Parce que la loi Hadopi n'a été conçue qu'avec l'obsession aveuglante de la riposte graduée, et parce que le reste n'était que saupoudrage permettant au gouvernement de prétendre à un texte équilibré, le législateur n'a en effet donné à la Haute Autorité aucun pouvoir de contrainte à l'encontre des ayants droit et de leurs partenaires. Elle a certes hérité des prérogatives de régulation de DRM et de la copie privée de l'ancienne Autorité de Régulation des Mesures Techniques (ARMT), mais avec un carcan tel qu'elle a pieds et mains liés.
Or à trop se focaliser sur les devoirs des justiciables, le législateur a oublié que les citoyens avaient aussi des droits à faire valoir. Et personne pour les défendre. C'est là qu'une Hadopi 2.0 pensée pour l'intérêt général prend tout son sens.
Revue et corrigée, l'Hadopi pourrait par exemple se saisir du problème croissant de l'abus de droits d'auteur, qui se manifeste par exemple sur YouTube. Comme nous le voyions encore aujourd'hui avec une chanson du domaine public retirée suite à une dénonciation abusive, Google a la gâchette beaucoup trop facile. Il présume que les ayants droit qui accusent ont raison, et que les personnes accusées sont coupables jusqu'à preuve contraire. Gaëtan Poupeney propose que l'Hadopi puisse servir de médiateur entre l'internaute injustement censuré et la plateforme (ce qui aurait un réel intérêt pour protéger l'anonymat des accusés).
Mais allons plus loin.
Confions à l'Hadopi 2.0 un pouvoir dissuasif de sanction. Qu'elle puisse infliger des amendes, sinon aux sites qui suppriment trop vite les contenus légaux, au moins aux ayants droit qui dénoncent abusivement des contenus qui ne leur appartiennent pas. L'article 6 de la LCEN prévoit déjà de sanctionner pénalement "le fait, pour toute personne, de présenter (un) contenu ou une activité comme étant illicite dans le but d'en obtenir le retrait ou d'en faire cesser la diffusion, alors qu'elle sait cette information inexacte". Il faut modifier la fin de cet article avec cette formule : "alors qu'elle n'a pas vérifié si cette information était exacte". Cela permettrait de condamner l'utilisation excessive de procédés automatisés qui aboutissent à des dénonciations invérifiées et erronées. Et à défaut d'avoir elle-même des pouvoirs de sanction, il faut donner à l'Hadopi la possibilité de porter ces affaires en justice, au nom des internautes.

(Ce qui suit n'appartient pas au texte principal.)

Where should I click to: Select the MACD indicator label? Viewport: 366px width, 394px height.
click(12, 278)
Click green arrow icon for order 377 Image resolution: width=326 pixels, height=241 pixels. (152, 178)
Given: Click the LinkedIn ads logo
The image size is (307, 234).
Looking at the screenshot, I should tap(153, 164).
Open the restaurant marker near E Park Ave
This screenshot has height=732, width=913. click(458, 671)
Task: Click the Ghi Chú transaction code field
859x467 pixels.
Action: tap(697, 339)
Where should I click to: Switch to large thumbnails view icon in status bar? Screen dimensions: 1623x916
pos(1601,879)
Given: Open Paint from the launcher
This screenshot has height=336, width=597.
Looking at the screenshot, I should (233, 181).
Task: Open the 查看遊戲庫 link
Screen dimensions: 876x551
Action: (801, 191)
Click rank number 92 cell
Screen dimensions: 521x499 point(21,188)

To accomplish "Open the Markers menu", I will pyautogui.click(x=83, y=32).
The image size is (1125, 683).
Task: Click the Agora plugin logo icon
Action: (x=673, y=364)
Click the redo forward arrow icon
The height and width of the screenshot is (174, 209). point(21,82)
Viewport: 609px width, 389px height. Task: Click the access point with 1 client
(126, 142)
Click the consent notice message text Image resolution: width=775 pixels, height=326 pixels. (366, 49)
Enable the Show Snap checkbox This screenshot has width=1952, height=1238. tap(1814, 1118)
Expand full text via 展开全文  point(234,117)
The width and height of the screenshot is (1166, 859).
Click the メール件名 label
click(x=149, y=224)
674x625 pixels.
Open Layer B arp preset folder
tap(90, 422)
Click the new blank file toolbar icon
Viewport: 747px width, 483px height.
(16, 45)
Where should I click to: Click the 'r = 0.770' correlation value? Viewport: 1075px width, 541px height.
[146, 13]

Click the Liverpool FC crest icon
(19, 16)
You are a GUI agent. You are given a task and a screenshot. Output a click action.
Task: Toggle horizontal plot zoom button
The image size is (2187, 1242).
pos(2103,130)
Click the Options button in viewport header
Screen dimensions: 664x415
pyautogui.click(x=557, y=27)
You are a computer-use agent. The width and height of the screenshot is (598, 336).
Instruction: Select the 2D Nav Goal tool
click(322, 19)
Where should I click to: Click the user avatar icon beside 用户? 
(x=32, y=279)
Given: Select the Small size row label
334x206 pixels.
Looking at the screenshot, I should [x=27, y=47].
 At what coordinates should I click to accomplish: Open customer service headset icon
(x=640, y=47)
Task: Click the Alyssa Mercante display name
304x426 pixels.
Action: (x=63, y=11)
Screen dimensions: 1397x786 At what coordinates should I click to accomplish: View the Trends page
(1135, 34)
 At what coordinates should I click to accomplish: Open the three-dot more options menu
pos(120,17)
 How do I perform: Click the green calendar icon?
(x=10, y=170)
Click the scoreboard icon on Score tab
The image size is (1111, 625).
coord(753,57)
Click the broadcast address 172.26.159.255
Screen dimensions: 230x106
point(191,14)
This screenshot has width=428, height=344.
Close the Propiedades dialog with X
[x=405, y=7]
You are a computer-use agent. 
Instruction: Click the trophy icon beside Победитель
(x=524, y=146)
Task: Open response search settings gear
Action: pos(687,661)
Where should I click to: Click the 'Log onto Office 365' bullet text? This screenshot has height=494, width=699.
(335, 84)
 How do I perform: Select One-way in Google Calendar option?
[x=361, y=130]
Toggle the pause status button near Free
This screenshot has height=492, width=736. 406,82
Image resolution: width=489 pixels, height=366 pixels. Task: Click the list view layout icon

Sur les DRM, l'Hadopi 2.0 pourrait aussi beaucoup. Par exemple : obliger à un affichage clair, en haut de page, des restrictions d'utilisation imposées sur les contenus proposés à la vente ; obliger les plateformes à permettre la transmission des fichiers acquis à un tiers, que ce soit dans le cadre d'une vente, d'une donation ou d'un héritage ; interdire aux plateformes l'utilisation du mot "vente" ou "achat" lorsqu'il s'agit en fait d'une location à durée indéterminée (typiquement le cas des contenus lisibles uniquement après autorisation par un serveur distant) ; permettre aux consommateurs de transférer les contenus achetés sur une plateforme vers une autre plateforme (un problème qui promet de prendre de l'ampleur avec le développement des achats "dans le cloud"), etc.
Enfin, pour le développement de l'offre légale, le label PUR qui permet d'identifier les plateformes légales est d'une utilité plus que limitée. Il faut mettre en oeuvre la proposition du rapport Zelnik (dans un premier temps validée par Nicolas Sarkozy, puis aussitôt enterrée) de mettre en place une licence obligatoire, à ne pas confondre avec la licence globale. L'idée serait simplement d'obliger les ayants droit à communiquer publiquement les conditions tarifaires d'exploitation de leurs catalogues, et de leur interdire de refuser l'accès à ce catalogue. Toute entreprise qui désire vendre de la musique et/ou des films sur Internet pourrait le faire sans avoir à entrer dans des négociations extrêmement complexes, qui laissent place à l'extorsion d'avances sur recettes beaucoup trop lourdes pour la plupart des start-up. Rappelons que les stations de radio n'ont pas besoin de négocier les droits pour diffuser un disque à l'antenne, il leur suffit de payer la redevance prévue à la SPRE. Pourquoi ne pourrait-il pas en être de même sur Internet ? Les entrepreneurs qui souhaitent concurrencer Deezer ou iTunes pourraient le faire beaucoup plus sereinement, en focalisant leur attention sur l'innovation davantage que sur la négociation.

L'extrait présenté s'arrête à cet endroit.